Derivation tasks fail in a completely different place: execution bandwidth. When a model knows the right algorithm but is confined to generating text, it simply can't carry out enough steps at scale — and the apparent 'reasoning cliff' vanishes once you hand it a tool to execute with Are reasoning model collapses really failures of reasoning?. So a derivation is cheap to *plan* and expensive to *run*, while a search is cheap to run any single branch but expensive to *navigate*. The bottleneck moves from finding the path to walking it.

There's a deeper twist that complicates the clean split: much of what looks like derivation in these models is actually pattern recall in disguise. Reasoning chains succeed when the specific instance resembles something seen in training, and break at novelty boundaries rather than complexity thresholds Do language models fail at reasoning due to complexity or novelty?, and chain-of-thought itself behaves like constrained imitation of familiar reasoning shapes rather than fresh inference Does chain-of-thought reasoning reveal genuine inference or pattern matching?. This matters for efficiency: a 'derivation' the model has effectively memorized is nearly free, while a genuinely novel one collapses into the same unsystematic wandering that plagues search. The line between the two task types is partly a line between familiar and unfamiliar.

If there's a takeaway you didn't come looking for: the corpus hints that the real efficiency lever is matching the task's structure to the right scaffold. Routing a query to a knowledge structure that fits its demands — a table, a graph, an algorithm — outperforms uniform retrieval precisely because it reduces the cognitive load of the wrong representation Can routing queries to task-matched structures improve RAG reasoning?. Search wants pruning and external memory; derivation wants execution tools. Treating them as the same kind of 'thinking' is what wastes the effort.


Sources 6 notes

Why do reasoning LLMs fail at deeper problem solving?

Current reasoning models lack the three properties of systematic exploration: validity, effectiveness, and necessity. This causes success probability to drop exponentially with problem depth, making medium problems solvable but deep problems catastrophically harder.

Does limiting reasoning per turn improve multi-turn search quality?

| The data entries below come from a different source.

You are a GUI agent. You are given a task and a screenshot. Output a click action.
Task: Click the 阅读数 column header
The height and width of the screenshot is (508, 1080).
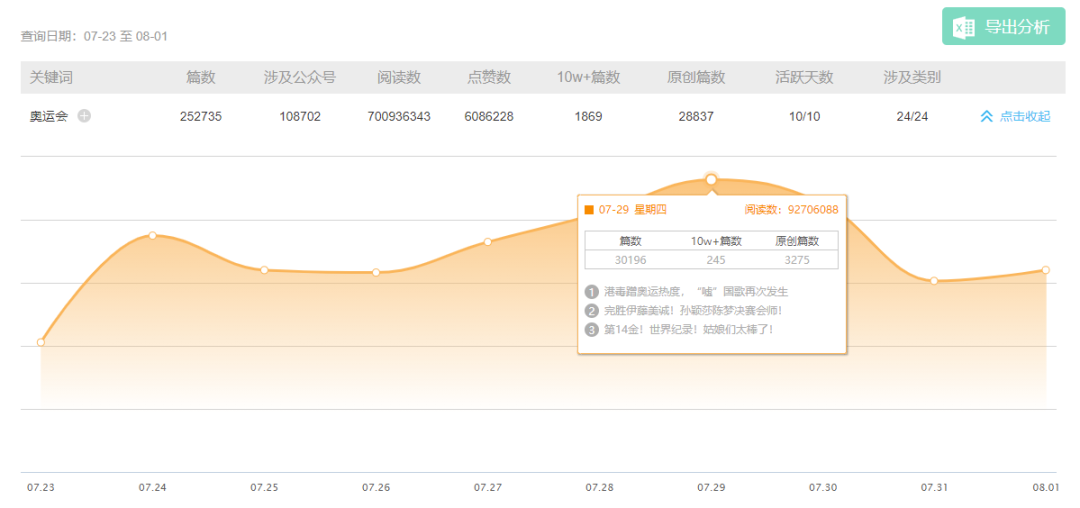pyautogui.click(x=399, y=77)
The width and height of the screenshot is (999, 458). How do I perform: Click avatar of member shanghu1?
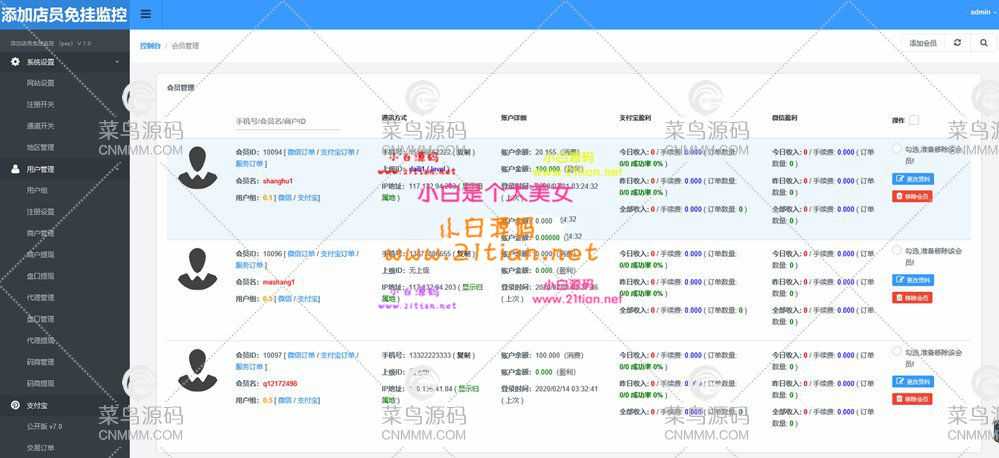[x=198, y=166]
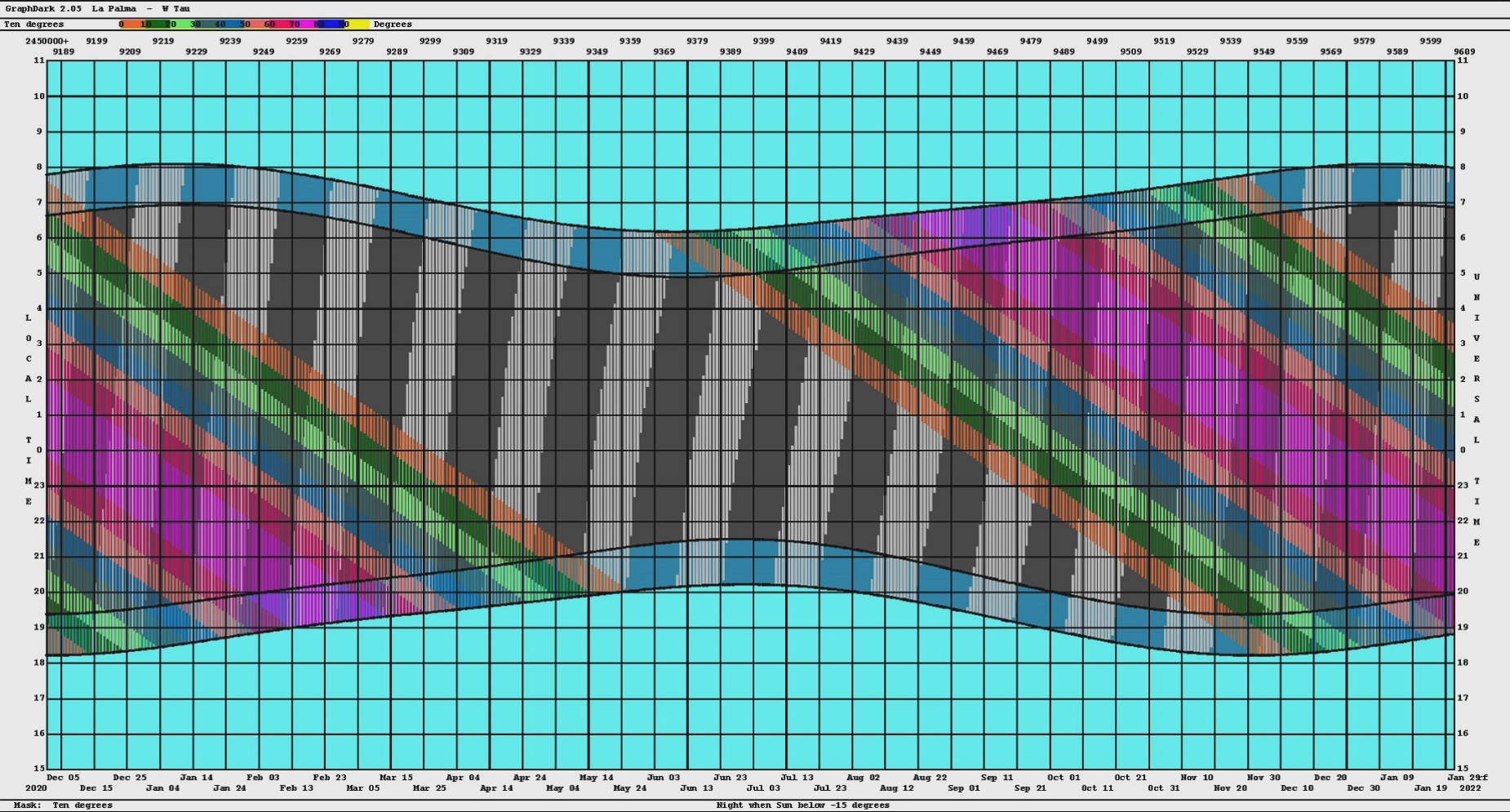Click Julian date label 9189 on top axis
This screenshot has height=812, width=1510.
coord(63,51)
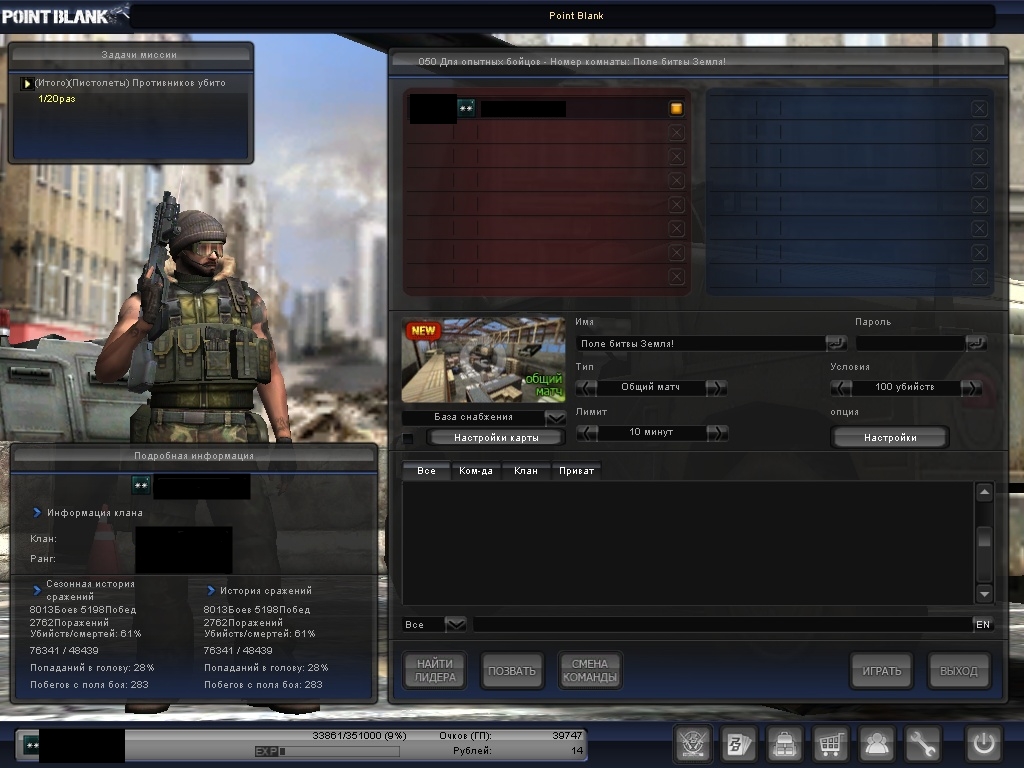Click the Пароль password input field
Viewport: 1024px width, 768px height.
[x=910, y=343]
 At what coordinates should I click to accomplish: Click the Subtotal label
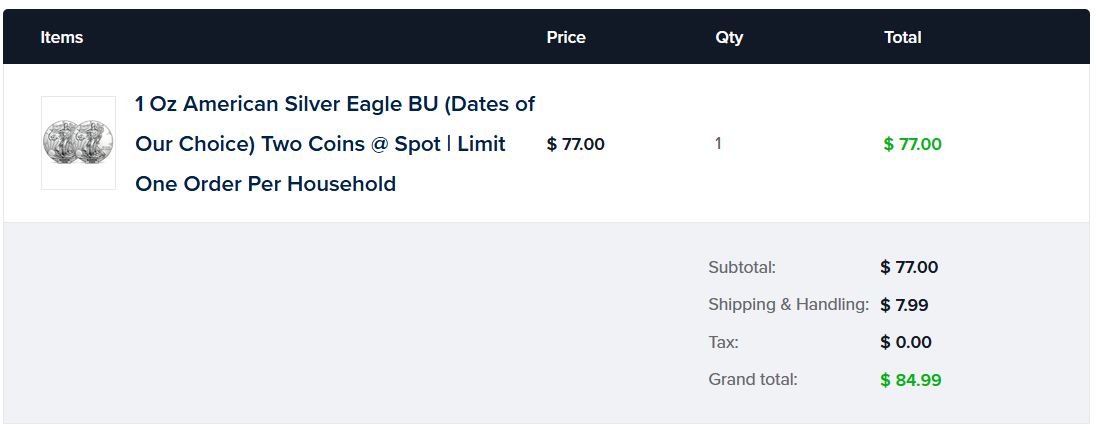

Unrestricted reasoning within single search turns consumes context needed for subsequent retrieval rounds, degrading the agent's ability to incorporate new evidence. Setting per-turn reasoning budgets, not just overall time limits, prevents this context erosion and maintains search quality across iterations.

Are reasoning model collapses really failures of reasoning?

Models confined to text-only generation cannot execute multi-step procedures at scale, even when they know the underlying algorithm. Tool-enabled models solve problems beyond the supposed reasoning cliff, suggesting the bottleneck is procedural execution bandwidth.

Do language models fail at reasoning due to complexity or novelty?

LRMs don't break at complexity thresholds but at instance-novelty boundaries. Models fit instance-based patterns rather than generalizable algorithms, so any reasoning chain succeeds if trained on similar instances, regardless of length.

Does chain-of-thought reasoning reveal genuine inference or pattern matching?

CoT works by constraining models to reproduce familiar reasoning patterns from training, not by enabling novel symbolic reasoning. Performance degrades predictably under distribution shifts—the signature of imitation rather than capability emergence.

Can routing queries to task-matched structures improve RAG reasoning?

StructRAG demonstrates that selecting knowledge structure type based on query demands—via DPO-trained router choosing among tables, graphs, algorithms, catalogues, and chunks—improves knowledge-intensive reasoning over standard retrieval. The approach grounds this in cognitive load and cognitive fit theory from cognitive science.